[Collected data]
========
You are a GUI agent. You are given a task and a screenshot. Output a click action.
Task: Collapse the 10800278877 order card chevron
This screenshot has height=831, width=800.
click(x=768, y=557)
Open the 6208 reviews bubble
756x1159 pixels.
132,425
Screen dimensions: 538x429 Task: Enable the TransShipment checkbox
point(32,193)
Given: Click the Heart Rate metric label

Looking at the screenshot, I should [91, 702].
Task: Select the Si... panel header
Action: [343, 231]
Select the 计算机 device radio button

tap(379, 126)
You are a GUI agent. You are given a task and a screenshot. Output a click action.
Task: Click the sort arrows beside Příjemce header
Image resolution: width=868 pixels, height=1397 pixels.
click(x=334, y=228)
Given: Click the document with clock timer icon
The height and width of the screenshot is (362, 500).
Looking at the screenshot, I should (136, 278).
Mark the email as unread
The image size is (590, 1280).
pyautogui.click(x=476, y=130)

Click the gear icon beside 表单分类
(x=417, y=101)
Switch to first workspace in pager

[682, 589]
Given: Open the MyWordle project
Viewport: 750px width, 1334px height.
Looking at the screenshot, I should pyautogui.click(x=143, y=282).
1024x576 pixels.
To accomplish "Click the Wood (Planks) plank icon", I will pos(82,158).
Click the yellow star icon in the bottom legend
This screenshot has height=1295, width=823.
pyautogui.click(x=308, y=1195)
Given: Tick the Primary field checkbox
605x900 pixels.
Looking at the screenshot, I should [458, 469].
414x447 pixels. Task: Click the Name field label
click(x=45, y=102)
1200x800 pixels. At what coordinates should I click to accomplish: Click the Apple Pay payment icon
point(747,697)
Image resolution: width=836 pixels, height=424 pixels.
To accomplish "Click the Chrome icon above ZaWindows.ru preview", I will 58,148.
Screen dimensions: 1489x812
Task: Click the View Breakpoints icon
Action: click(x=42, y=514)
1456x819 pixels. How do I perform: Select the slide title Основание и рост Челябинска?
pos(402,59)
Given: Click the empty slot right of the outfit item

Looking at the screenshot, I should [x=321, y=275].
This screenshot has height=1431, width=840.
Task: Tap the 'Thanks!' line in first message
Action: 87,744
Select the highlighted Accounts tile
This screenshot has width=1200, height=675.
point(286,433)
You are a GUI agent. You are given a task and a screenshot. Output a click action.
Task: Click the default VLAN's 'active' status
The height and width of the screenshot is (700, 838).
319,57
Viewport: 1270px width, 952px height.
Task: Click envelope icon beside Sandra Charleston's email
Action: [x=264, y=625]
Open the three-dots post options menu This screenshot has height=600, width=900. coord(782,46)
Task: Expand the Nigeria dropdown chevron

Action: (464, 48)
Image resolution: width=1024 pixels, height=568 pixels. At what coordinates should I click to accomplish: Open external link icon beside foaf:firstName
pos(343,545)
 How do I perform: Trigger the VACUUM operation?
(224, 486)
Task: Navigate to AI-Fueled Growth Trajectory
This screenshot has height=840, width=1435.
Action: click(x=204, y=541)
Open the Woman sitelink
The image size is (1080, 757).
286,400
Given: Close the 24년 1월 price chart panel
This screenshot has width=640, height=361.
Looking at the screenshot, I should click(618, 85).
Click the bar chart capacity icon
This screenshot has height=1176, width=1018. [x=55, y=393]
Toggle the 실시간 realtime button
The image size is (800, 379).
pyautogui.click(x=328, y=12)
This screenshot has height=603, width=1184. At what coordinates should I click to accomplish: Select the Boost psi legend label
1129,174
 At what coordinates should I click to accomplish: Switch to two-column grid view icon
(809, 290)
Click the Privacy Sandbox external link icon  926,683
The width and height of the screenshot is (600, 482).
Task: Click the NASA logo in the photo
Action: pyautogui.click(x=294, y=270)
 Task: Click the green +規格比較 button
========
[Problem description] Restate the full data above, keeping each word intact.

[Solved exercise]
You are a GUI agent. You are given a task and a screenshot. Output a click action.
Task: Collapse the 10800278877 order card chevron
This screenshot has height=831, width=800.
click(x=768, y=557)
Open the 6208 reviews bubble
756x1159 pixels.
132,425
Screen dimensions: 538x429 Task: Enable the TransShipment checkbox
point(32,193)
Given: Click the Heart Rate metric label

Looking at the screenshot, I should [91, 702].
Task: Select the Si... panel header
Action: [343, 231]
Select the 计算机 device radio button

tap(379, 126)
You are a GUI agent. You are given a task and a screenshot. Output a click action.
Task: Click the sort arrows beside Příjemce header
Image resolution: width=868 pixels, height=1397 pixels.
click(x=334, y=228)
Given: Click the document with clock timer icon
The height and width of the screenshot is (362, 500).
Looking at the screenshot, I should (136, 278).
Mark the email as unread
The image size is (590, 1280).
pyautogui.click(x=476, y=130)

Click the gear icon beside 表单分类
(x=417, y=101)
Switch to first workspace in pager

[682, 589]
Given: Open the MyWordle project
Viewport: 750px width, 1334px height.
Looking at the screenshot, I should pyautogui.click(x=143, y=282).
1024x576 pixels.
To accomplish "Click the Wood (Planks) plank icon", I will pos(82,158).
Click the yellow star icon in the bottom legend
This screenshot has height=1295, width=823.
pyautogui.click(x=308, y=1195)
Given: Tick the Primary field checkbox
605x900 pixels.
Looking at the screenshot, I should [458, 469].
414x447 pixels. Task: Click the Name field label
click(x=45, y=102)
1200x800 pixels. At what coordinates should I click to accomplish: Click the Apple Pay payment icon
point(747,697)
Image resolution: width=836 pixels, height=424 pixels.
To accomplish "Click the Chrome icon above ZaWindows.ru preview", I will 58,148.
Screen dimensions: 1489x812
Task: Click the View Breakpoints icon
Action: click(x=42, y=514)
1456x819 pixels. How do I perform: Select the slide title Основание и рост Челябинска?
pos(402,59)
Given: Click the empty slot right of the outfit item

Looking at the screenshot, I should [x=321, y=275].
This screenshot has height=1431, width=840.
Task: Tap the 'Thanks!' line in first message
Action: 87,744
Select the highlighted Accounts tile
This screenshot has width=1200, height=675.
point(286,433)
You are a GUI agent. You are given a task and a screenshot. Output a click action.
Task: Click the default VLAN's 'active' status
The height and width of the screenshot is (700, 838).
319,57
Viewport: 1270px width, 952px height.
Task: Click envelope icon beside Sandra Charleston's email
Action: [x=264, y=625]
Open the three-dots post options menu This screenshot has height=600, width=900. coord(782,46)
Task: Expand the Nigeria dropdown chevron

Action: (464, 48)
Image resolution: width=1024 pixels, height=568 pixels. At what coordinates should I click to accomplish: Open external link icon beside foaf:firstName
pos(343,545)
 How do I perform: Trigger the VACUUM operation?
(224, 486)
Task: Navigate to AI-Fueled Growth Trajectory
This screenshot has height=840, width=1435.
Action: click(x=204, y=541)
Open the Woman sitelink
The image size is (1080, 757).
286,400
Given: Close the 24년 1월 price chart panel
This screenshot has width=640, height=361.
Looking at the screenshot, I should click(618, 85).
Click the bar chart capacity icon
This screenshot has height=1176, width=1018. [x=55, y=393]
Toggle the 실시간 realtime button
The image size is (800, 379).
pyautogui.click(x=328, y=12)
This screenshot has height=603, width=1184. At what coordinates should I click to accomplish: Select the Boost psi legend label
1129,174
 At what coordinates should I click to accomplish: Switch to two-column grid view icon
(809, 290)
Click the Privacy Sandbox external link icon  926,683
The width and height of the screenshot is (600, 482).
Task: Click the NASA logo in the photo
Action: pyautogui.click(x=294, y=270)
 Task: Click the green +規格比較 button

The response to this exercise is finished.